## [WORK TO BE COMPLETED]
Pull every line with the word "پیراهن" out of the entries below.

________________

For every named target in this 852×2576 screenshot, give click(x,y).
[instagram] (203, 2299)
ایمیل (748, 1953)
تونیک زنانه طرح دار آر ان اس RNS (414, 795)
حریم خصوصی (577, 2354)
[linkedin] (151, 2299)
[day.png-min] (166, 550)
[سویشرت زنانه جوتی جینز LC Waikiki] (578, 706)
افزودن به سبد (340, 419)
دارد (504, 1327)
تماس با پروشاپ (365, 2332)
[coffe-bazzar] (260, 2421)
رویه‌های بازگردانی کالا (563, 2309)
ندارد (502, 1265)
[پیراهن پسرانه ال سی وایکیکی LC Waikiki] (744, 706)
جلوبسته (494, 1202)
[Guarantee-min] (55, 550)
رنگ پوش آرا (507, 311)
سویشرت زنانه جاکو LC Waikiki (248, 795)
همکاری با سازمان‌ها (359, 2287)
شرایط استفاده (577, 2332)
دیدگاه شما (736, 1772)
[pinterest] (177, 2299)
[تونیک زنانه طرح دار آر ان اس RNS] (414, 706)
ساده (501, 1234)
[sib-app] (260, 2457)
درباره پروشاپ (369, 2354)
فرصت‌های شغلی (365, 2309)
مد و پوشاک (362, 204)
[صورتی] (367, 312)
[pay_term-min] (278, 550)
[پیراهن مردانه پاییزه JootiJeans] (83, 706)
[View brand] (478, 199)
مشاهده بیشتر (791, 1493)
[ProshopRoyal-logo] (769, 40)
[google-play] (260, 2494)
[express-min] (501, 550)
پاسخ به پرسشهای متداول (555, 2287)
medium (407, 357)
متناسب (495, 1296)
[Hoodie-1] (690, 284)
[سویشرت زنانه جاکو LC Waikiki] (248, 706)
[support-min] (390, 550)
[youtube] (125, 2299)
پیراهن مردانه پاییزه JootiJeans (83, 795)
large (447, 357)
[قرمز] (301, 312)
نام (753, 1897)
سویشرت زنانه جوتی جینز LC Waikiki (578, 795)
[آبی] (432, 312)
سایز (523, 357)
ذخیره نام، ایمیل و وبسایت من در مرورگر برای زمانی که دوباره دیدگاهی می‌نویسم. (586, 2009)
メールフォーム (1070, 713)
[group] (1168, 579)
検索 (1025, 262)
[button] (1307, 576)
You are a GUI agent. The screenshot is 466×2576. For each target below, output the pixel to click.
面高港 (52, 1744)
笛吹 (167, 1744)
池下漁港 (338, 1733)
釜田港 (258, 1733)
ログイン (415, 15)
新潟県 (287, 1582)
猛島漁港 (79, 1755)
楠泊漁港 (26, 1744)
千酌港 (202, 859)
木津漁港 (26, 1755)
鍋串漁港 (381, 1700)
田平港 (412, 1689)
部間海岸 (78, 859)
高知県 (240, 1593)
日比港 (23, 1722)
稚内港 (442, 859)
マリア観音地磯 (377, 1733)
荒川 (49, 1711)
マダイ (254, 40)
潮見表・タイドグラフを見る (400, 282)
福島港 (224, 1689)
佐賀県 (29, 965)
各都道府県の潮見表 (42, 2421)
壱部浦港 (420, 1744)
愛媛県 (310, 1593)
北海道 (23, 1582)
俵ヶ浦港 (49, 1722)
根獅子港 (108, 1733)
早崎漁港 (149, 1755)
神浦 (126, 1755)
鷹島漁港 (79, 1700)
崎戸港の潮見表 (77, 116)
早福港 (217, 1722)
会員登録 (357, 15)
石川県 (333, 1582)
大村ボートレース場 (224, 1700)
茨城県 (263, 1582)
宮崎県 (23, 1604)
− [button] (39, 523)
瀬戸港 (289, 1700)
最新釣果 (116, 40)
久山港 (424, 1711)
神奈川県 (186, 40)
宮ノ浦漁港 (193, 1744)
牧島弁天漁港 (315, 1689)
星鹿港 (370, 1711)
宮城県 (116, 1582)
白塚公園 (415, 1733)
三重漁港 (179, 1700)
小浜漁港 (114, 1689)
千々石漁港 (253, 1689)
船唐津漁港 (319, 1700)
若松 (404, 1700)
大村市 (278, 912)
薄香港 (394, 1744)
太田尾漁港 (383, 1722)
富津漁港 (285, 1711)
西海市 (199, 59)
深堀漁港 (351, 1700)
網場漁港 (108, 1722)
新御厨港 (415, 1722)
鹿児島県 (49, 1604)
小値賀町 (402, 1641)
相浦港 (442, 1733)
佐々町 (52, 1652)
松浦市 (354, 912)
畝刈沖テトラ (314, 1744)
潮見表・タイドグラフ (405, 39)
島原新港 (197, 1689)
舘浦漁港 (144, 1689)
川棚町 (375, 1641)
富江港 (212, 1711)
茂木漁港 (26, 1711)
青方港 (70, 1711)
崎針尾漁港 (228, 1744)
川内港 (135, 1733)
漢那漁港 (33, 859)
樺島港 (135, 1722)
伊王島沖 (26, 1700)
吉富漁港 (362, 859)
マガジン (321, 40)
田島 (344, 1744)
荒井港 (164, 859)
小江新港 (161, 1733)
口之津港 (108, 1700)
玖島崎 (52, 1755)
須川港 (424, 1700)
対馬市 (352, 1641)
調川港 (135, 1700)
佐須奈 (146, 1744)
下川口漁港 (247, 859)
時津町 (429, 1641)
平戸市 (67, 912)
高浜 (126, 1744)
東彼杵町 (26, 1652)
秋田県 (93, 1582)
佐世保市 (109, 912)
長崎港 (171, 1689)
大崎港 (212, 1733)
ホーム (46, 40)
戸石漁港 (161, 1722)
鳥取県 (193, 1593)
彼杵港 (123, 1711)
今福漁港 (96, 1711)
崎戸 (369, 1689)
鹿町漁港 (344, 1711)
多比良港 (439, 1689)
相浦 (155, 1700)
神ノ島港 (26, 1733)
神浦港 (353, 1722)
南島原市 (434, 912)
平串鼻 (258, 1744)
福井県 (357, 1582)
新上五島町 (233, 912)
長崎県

________________

## [PROBLEM SOLUTION]
[پیراهن پسرانه ال سی وایکیکی LC Waikiki] (744, 706)
[پیراهن مردانه پاییزه JootiJeans] (83, 706)
پیراهن مردانه پاییزه JootiJeans (83, 795)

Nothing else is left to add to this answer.